The emphasis on shared prosperity as a measure of social progress favours state interventionist welfare policy. In that sense the authors contend that the Malthusian trap was not a law of nature, it was a condition contingent on particular political and economic systems. The more egalitarian Indus Valley and Mesoamerican civilisations illustrate that governance structures matter. The Soviet policy of collectivisation was a disastrous choice. In Japan and Korea different circumstances helped toward shared prosperity. In the western world, women, minorities, Blacks and immigrants remained excluded from shared prosperity.
The underlying false dichotomy about technology is that it is neither preordained nor inevitable but depends on the choices that governments make. Shifting focus from “machine intelligence” to “machine usefulness” for complementing worker capabilities could be far-sighted. Digital technologies can be reoriented to be useful, for example, online meetings and communications can reduce costs and enable larger-scale cross-cutting associations. Supportive policies, including subsidies, tax reform, worker-training programmes, data-ownership and data- protection schemes can be helpful.

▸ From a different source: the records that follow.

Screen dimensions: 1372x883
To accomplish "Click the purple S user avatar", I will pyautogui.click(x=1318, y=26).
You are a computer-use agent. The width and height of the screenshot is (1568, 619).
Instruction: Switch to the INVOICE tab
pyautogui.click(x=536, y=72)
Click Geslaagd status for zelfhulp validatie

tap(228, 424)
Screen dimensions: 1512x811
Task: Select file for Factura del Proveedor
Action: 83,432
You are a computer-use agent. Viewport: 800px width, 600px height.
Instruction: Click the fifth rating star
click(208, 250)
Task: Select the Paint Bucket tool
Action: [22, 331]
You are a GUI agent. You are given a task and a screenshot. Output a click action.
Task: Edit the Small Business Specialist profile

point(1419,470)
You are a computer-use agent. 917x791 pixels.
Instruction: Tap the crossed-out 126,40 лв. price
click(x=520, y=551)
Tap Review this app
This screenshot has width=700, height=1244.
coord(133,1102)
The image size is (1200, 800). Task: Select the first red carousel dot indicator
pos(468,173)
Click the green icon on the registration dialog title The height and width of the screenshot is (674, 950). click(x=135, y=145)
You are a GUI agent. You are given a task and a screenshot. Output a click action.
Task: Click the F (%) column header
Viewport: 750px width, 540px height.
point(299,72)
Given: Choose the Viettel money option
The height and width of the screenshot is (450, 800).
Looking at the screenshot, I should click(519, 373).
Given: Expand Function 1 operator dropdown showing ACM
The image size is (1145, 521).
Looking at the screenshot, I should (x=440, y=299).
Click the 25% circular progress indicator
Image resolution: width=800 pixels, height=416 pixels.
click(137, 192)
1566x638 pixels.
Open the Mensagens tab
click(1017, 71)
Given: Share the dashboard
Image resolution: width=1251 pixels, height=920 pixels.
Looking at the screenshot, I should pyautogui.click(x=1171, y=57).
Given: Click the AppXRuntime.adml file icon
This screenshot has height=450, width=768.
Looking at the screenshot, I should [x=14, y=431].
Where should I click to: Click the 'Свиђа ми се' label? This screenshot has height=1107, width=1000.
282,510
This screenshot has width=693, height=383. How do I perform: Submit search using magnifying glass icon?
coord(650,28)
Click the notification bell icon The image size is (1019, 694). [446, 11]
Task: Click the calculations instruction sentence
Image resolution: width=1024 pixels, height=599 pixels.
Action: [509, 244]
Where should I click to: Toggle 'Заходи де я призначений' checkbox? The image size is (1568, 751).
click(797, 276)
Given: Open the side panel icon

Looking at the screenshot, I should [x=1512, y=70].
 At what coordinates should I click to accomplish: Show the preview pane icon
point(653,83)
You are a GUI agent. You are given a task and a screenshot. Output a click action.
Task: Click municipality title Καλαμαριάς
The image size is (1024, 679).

Investment in education can be beneficial for upgrading skills, generating higher earnings and creating a technical pool of engineers and computer programmers. In the fight against HIV/AIDS, governments played a critical role and in the fight against climate change too support for renewable energy projects is helping in making the energy transition from fossil fuels. Remarkably, China followed Europe and America in the redirection of technology.
This book is a necessary antidote to the poisonous rhetoric of tech inevitability that promotes “winner-take all” technologies. The authors make a compelling case for humans to take control of technology to enhance shared prosperity— but sustaining it hinges on promoting democratic rights, values, principles and good governance.